[Data extracted from a collection]
━━━━━━━━━━━━━━━━━━━━

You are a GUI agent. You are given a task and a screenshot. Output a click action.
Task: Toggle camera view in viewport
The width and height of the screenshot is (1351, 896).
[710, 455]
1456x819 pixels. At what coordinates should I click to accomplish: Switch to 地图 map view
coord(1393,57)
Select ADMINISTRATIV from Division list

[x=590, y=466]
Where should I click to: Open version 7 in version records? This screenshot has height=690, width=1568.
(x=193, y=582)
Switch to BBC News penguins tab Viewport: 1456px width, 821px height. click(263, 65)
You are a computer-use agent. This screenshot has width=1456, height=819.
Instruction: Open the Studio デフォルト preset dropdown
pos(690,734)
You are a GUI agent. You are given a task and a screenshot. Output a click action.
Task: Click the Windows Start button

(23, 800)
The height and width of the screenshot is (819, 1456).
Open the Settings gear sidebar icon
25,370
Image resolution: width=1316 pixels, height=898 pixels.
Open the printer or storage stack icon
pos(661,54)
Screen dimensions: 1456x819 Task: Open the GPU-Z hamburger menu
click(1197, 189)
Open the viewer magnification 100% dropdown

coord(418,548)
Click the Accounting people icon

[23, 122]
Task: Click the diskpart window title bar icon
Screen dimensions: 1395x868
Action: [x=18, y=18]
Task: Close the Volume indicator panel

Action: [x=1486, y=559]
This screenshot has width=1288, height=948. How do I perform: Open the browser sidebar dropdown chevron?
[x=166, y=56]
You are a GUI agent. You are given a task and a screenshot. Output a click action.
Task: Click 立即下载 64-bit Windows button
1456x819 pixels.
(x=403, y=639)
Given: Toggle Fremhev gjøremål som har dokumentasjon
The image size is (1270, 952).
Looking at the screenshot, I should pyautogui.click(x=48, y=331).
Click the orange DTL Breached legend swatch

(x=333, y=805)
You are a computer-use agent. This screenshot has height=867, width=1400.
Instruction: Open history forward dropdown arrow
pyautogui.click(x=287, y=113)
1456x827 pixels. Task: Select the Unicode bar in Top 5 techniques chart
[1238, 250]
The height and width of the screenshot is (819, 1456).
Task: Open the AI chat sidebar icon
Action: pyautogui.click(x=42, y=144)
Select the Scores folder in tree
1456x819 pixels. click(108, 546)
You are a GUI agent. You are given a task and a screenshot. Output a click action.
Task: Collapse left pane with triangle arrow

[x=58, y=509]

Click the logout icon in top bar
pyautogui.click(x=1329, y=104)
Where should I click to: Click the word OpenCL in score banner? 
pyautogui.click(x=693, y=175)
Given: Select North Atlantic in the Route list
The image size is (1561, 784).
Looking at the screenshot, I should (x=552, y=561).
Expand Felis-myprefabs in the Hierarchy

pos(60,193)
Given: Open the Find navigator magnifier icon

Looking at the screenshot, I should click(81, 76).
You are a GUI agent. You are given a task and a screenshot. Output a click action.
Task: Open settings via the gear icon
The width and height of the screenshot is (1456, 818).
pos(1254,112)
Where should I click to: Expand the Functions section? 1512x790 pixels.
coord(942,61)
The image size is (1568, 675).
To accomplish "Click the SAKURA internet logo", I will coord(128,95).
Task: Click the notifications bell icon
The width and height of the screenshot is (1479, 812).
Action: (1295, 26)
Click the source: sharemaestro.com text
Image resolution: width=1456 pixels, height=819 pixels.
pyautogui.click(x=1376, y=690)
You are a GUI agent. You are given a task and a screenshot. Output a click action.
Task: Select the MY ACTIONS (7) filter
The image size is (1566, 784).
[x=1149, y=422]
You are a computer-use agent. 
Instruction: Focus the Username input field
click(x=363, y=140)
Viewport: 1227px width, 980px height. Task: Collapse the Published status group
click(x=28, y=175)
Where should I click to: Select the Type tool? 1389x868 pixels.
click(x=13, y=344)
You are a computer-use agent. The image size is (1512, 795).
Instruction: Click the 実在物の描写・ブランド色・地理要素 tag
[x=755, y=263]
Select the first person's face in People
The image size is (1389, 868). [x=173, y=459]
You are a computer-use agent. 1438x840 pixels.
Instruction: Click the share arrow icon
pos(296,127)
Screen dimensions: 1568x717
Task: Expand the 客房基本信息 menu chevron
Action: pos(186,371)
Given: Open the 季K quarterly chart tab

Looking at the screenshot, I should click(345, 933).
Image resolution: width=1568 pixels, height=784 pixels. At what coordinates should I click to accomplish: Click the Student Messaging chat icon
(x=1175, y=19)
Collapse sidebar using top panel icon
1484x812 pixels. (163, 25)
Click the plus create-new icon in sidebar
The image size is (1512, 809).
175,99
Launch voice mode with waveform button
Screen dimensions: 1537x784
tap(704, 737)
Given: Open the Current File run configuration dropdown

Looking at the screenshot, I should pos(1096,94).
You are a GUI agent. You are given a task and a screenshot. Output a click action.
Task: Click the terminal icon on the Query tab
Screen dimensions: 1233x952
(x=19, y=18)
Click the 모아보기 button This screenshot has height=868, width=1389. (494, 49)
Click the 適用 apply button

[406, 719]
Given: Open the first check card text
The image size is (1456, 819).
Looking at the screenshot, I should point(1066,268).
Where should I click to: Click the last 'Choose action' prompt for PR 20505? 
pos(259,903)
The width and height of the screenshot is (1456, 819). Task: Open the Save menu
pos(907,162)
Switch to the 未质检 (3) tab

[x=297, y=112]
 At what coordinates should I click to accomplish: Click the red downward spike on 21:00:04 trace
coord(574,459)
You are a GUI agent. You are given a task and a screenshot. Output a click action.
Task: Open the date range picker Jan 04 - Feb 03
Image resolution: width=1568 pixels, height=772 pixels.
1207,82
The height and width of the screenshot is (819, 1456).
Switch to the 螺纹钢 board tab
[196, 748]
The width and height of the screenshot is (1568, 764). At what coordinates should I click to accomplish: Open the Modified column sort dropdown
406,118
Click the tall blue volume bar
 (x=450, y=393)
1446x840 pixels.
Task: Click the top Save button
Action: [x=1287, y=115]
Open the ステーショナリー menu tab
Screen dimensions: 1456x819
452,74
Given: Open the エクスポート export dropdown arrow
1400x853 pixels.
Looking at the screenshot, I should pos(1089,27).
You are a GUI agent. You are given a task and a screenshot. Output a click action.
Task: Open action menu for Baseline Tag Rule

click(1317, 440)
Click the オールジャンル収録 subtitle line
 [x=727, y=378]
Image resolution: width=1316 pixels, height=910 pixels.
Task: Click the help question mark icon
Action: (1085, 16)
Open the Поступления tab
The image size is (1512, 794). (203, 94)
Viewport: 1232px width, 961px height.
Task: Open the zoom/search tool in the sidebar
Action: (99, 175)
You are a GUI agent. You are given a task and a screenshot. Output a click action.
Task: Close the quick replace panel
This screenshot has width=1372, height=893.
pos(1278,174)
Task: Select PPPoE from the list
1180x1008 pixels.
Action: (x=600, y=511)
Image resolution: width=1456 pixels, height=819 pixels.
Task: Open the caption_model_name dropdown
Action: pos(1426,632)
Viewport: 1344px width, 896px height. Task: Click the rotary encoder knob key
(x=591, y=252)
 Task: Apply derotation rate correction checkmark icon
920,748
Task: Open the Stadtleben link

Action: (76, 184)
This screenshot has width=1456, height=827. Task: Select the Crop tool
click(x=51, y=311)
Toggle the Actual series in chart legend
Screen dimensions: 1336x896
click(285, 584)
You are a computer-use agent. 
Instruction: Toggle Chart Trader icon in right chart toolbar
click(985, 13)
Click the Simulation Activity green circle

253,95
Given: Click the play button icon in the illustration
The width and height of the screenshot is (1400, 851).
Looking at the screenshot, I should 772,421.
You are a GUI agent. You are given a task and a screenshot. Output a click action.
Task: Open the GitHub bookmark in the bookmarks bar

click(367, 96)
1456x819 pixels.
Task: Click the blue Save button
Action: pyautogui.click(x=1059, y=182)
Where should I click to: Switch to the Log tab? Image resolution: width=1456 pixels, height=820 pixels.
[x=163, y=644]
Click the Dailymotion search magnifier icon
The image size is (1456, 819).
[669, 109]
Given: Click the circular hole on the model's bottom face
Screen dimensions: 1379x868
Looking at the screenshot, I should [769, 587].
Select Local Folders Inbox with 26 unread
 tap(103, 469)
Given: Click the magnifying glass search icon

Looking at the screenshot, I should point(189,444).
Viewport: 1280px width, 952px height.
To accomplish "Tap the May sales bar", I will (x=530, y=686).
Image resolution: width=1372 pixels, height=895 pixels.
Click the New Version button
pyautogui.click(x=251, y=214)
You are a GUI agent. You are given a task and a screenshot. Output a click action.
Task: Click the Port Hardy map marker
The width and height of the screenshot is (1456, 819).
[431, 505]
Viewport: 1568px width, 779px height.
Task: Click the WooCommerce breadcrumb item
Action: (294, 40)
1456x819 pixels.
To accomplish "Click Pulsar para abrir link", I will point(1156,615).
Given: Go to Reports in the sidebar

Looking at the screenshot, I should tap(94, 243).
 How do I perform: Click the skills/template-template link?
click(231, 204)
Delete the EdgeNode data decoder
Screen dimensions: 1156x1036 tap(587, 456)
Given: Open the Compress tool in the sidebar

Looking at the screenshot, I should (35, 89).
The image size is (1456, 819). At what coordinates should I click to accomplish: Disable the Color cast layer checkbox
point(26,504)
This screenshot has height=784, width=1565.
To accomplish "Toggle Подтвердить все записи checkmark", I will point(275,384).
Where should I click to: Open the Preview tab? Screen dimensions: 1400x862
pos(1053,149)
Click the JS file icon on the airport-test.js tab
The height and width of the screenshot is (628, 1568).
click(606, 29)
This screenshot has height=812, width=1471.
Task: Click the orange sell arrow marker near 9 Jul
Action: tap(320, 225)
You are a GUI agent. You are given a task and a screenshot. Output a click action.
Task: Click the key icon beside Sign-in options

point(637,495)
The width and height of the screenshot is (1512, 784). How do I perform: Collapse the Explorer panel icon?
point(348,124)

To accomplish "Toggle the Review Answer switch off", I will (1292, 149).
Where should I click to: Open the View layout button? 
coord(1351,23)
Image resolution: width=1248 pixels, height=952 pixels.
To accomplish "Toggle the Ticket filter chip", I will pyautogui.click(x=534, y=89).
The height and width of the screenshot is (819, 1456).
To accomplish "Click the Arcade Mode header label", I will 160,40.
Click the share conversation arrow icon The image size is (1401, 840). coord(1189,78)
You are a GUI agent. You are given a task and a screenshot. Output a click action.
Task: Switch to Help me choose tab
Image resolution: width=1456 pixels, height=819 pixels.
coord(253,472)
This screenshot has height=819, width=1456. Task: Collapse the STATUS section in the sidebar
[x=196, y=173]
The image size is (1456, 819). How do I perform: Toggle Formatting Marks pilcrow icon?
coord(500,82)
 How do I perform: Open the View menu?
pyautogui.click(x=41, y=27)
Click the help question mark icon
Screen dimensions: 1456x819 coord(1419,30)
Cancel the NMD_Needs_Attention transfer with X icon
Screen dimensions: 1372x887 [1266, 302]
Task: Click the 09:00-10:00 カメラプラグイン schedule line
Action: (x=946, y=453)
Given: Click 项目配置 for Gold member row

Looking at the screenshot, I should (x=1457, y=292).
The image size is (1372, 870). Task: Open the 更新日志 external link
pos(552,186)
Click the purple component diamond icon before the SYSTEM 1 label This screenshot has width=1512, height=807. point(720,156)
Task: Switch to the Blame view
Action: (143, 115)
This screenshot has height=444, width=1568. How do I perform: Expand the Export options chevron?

━━━━━━━━━━━━━━━━━━━━

WHAT NEEDS TO BE DONE
In the lines above, find the word "computer" and copy every line it occurs in.

EXPECTED ANSWER
You are a computer-use agent. This screenshot has width=1456, height=819.
You are a computer-use agent. This screenshot has height=867, width=1400.
You are a computer-use agent. 
You are a computer-use agent. The image size is (1512, 795).
You are a computer-use agent. 1438x840 pixels.
You are a computer-use agent. 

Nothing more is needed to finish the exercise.